BEGIN

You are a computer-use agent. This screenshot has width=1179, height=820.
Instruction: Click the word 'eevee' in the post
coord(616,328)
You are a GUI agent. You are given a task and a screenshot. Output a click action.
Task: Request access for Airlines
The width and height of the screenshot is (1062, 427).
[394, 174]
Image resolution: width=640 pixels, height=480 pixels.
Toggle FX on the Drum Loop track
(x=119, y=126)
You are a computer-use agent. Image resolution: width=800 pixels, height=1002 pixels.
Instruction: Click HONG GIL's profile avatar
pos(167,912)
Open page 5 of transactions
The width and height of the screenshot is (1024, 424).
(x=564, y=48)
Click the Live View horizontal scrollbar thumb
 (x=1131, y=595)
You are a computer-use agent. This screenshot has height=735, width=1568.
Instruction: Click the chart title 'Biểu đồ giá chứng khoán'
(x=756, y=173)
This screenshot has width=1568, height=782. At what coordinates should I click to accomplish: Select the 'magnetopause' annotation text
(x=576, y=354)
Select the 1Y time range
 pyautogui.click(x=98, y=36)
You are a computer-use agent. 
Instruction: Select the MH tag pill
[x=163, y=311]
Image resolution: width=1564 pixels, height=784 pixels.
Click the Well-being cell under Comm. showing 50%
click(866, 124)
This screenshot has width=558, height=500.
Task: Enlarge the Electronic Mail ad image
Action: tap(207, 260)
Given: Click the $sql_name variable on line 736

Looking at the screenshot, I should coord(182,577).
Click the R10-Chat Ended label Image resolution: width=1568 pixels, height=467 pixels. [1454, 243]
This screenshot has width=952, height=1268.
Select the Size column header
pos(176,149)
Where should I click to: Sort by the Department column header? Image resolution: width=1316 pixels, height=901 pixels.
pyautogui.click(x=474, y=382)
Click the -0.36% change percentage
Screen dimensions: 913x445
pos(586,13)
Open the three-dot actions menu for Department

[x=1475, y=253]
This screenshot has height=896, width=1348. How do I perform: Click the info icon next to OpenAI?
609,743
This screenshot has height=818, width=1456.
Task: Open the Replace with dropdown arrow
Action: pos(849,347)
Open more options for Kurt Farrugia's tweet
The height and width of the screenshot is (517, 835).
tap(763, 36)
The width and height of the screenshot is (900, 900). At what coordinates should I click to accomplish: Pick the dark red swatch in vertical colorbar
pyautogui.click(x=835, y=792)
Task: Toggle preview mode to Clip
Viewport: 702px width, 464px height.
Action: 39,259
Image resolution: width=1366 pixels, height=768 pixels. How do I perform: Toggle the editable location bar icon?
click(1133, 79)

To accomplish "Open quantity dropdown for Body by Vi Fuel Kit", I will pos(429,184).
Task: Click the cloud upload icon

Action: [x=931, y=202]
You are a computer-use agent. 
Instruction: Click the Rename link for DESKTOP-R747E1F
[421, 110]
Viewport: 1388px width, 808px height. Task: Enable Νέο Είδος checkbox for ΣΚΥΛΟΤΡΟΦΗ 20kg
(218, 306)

END

A single figure is required: the number of lines in the data above in which the word "agent" appears.

◆ Result below: 6